[Rows from a screen-grounding dataset]
** BEGIN **

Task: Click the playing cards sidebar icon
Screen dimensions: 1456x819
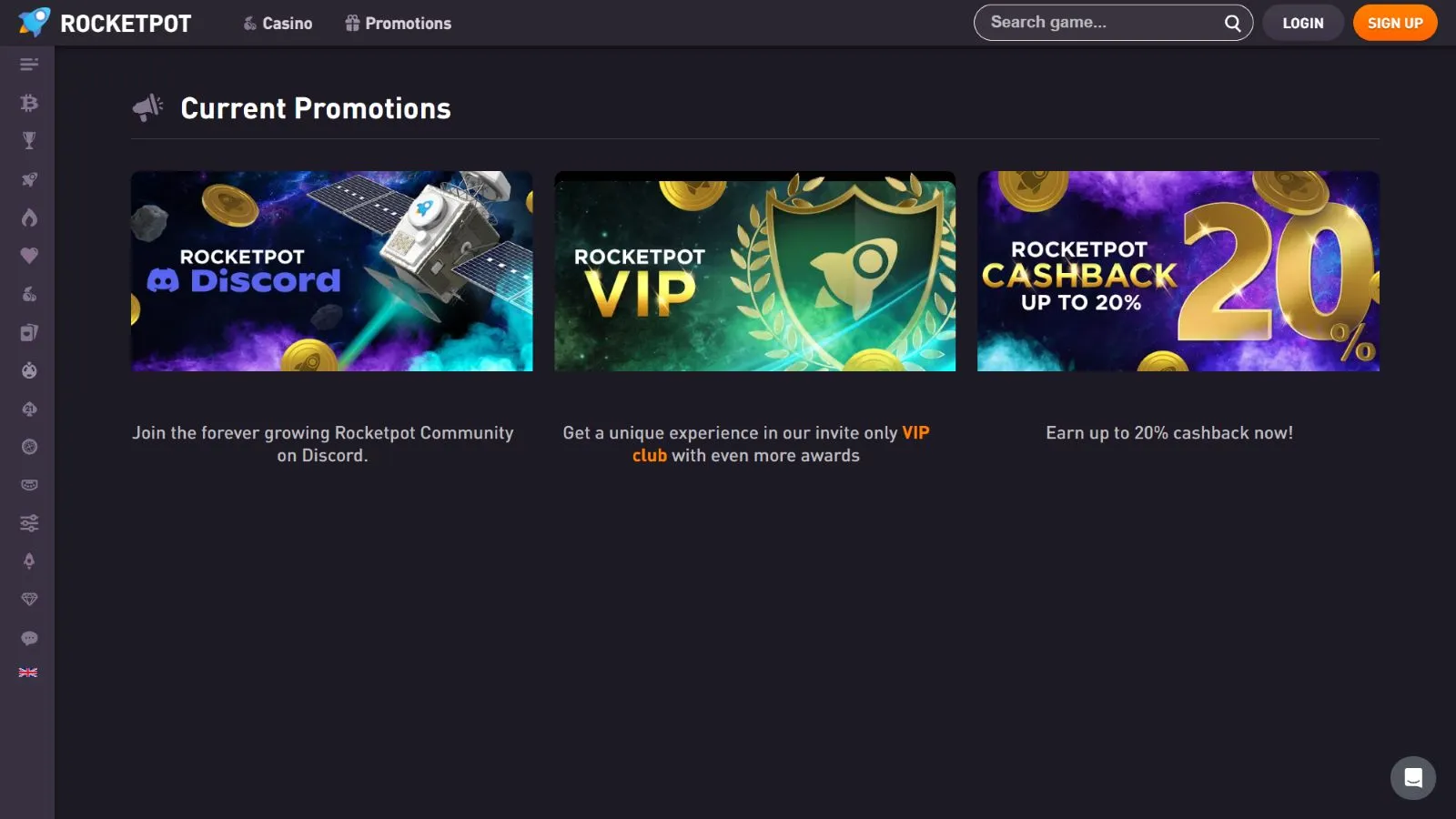Action: click(29, 332)
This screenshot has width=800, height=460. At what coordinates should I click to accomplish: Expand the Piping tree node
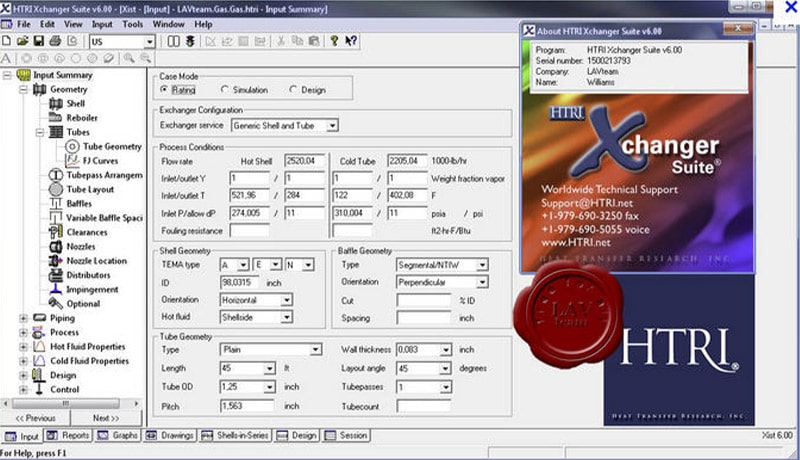[24, 318]
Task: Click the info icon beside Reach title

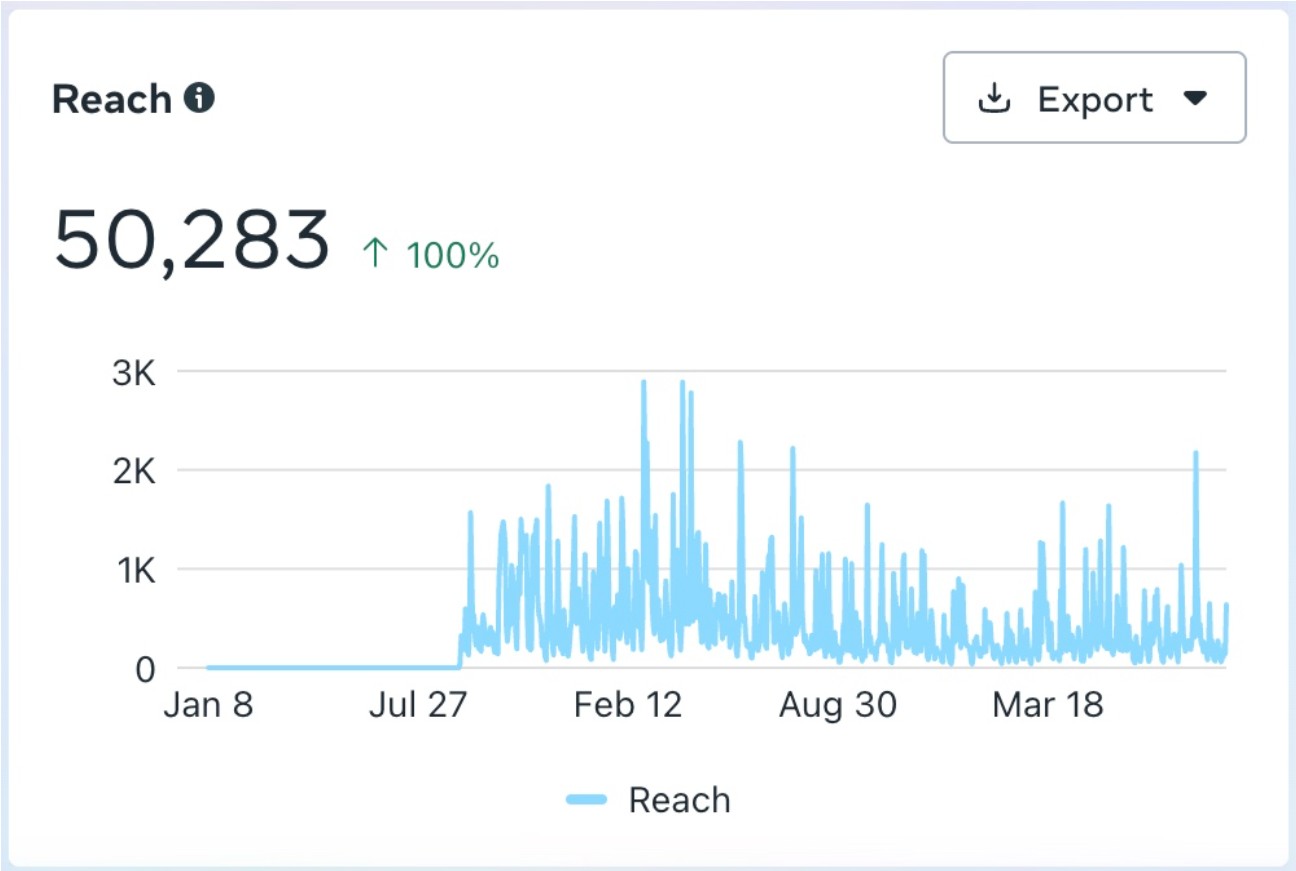Action: tap(200, 99)
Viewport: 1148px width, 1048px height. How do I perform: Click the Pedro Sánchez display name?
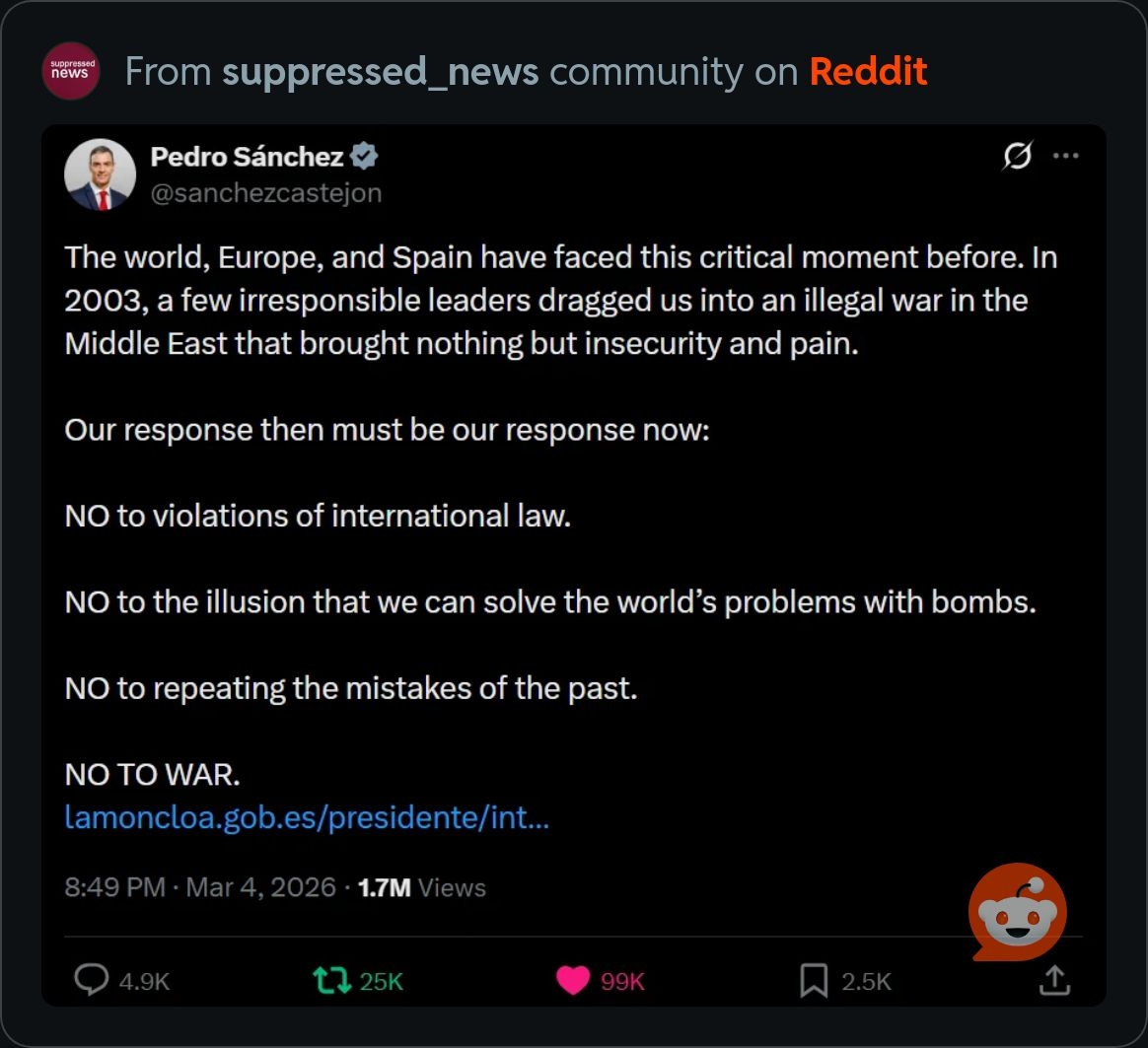(247, 157)
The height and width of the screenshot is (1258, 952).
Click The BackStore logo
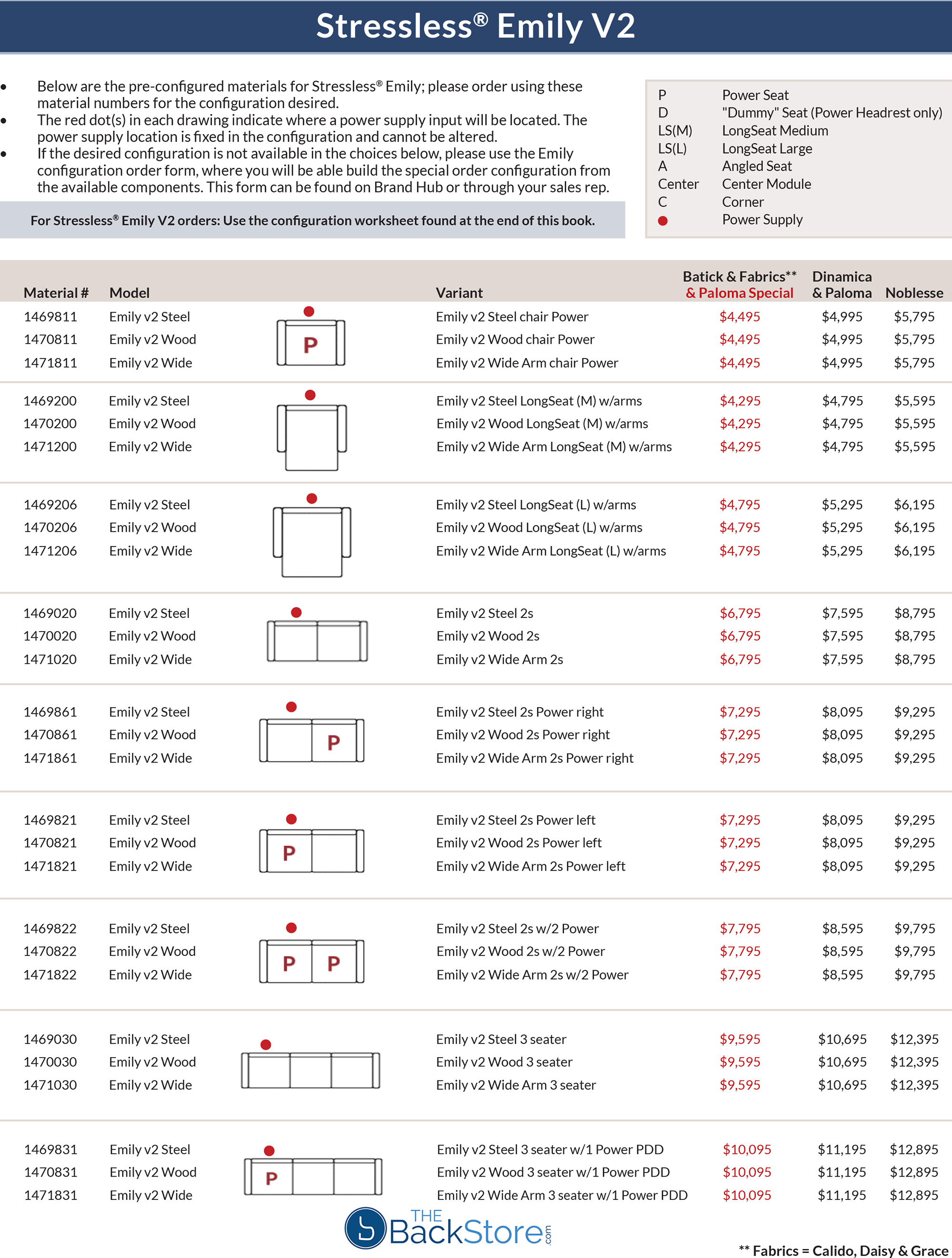click(448, 1228)
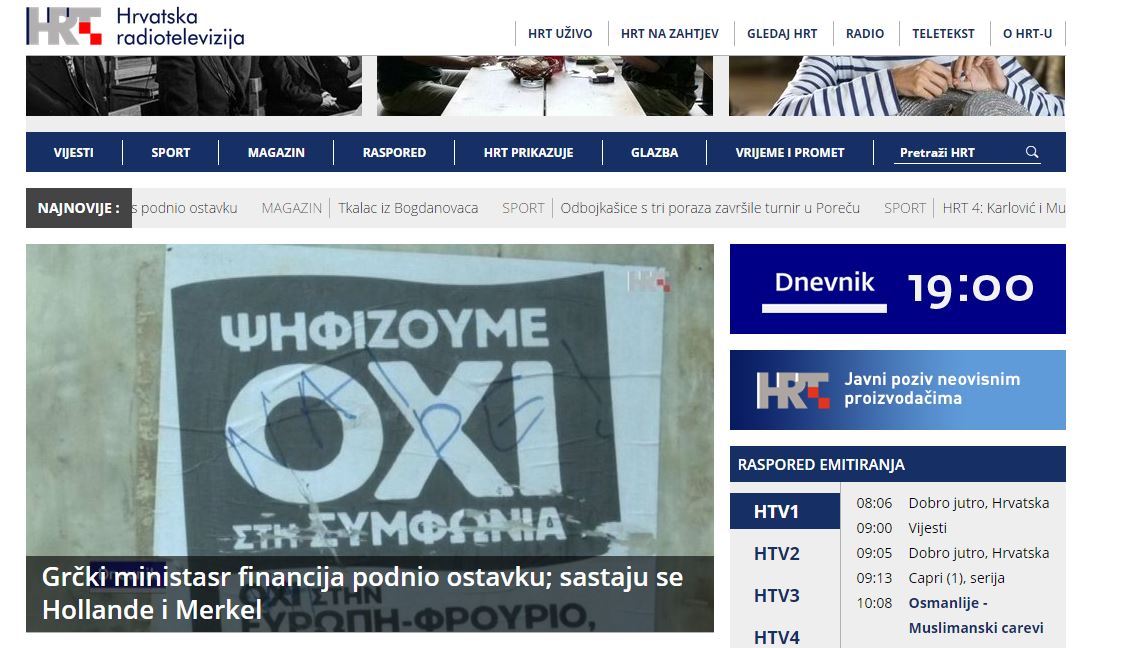
Task: Open HRT UŽIVO from top menu
Action: [560, 33]
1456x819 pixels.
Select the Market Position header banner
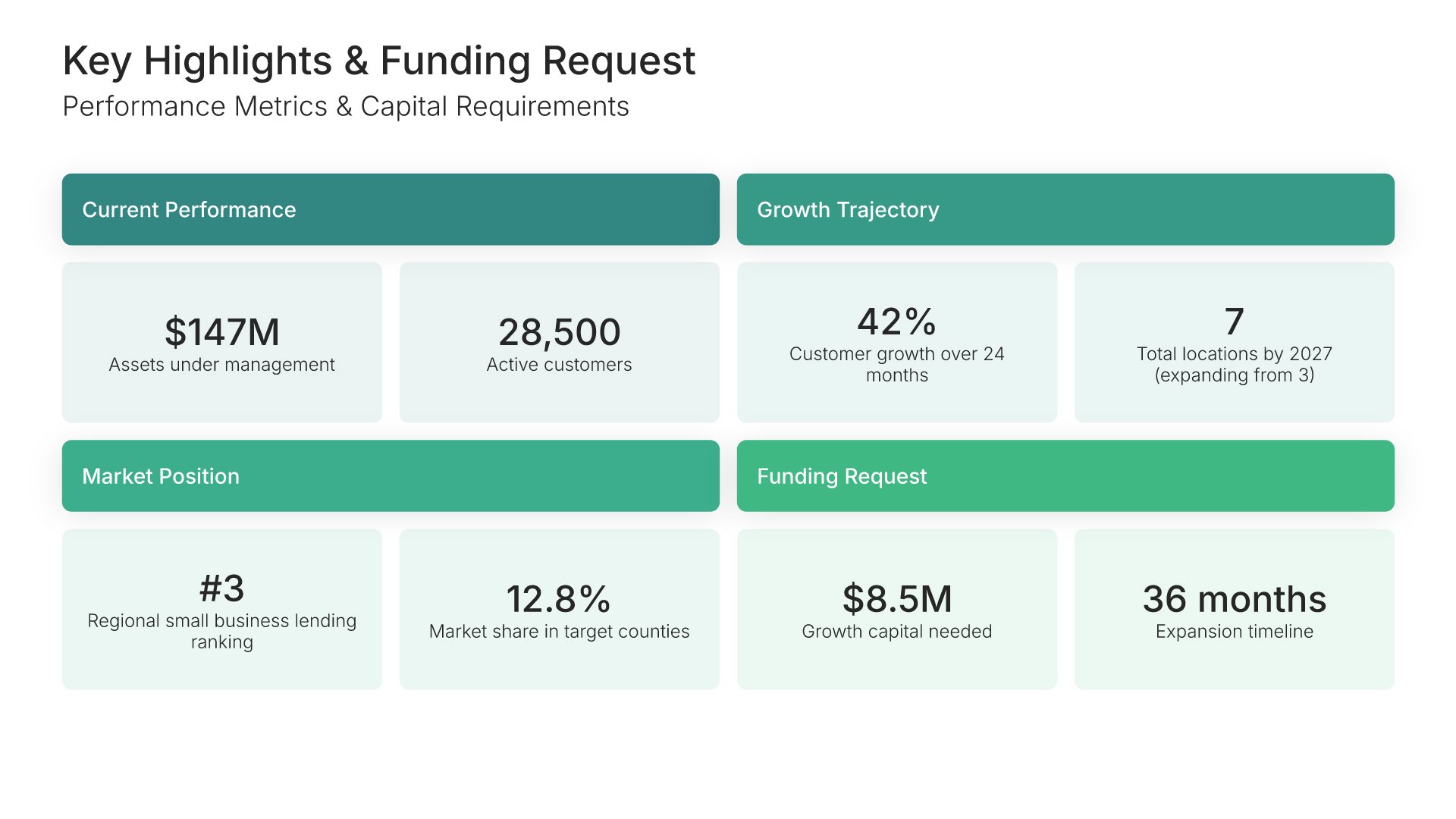tap(391, 475)
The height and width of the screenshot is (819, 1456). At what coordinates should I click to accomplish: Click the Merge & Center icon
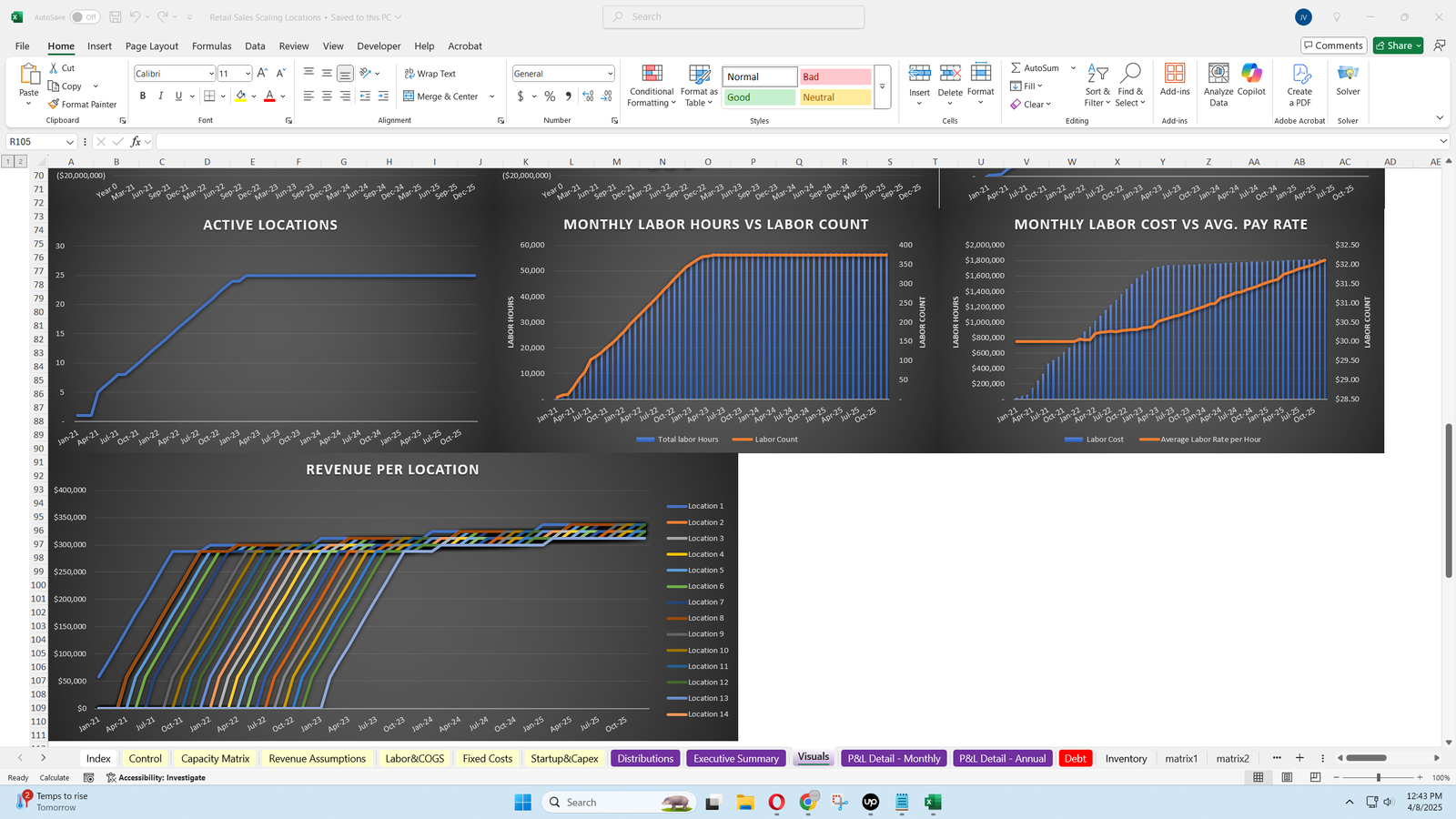410,96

** END **

** What the task asks **
Copy out everything from the start of the entries down to the line that contains "tap(391, 475)", character for character, and leave out the pictures.

** Answer to this task **
Task: Click the playing cards sidebar icon
Screen dimensions: 1456x819
Action: click(29, 332)
This screenshot has width=800, height=460. At what coordinates should I click to accomplish: Expand the Piping tree node
[24, 318]
Task: Click the info icon beside Reach title

Action: tap(200, 99)
Viewport: 1148px width, 1048px height. How do I perform: Click the Pedro Sánchez display name?
(247, 157)
The height and width of the screenshot is (1258, 952).
Click The BackStore logo
click(448, 1228)
Task: Open HRT UŽIVO from top menu
Action: [560, 33]
1456x819 pixels.
Select the Market Position header banner
tap(391, 475)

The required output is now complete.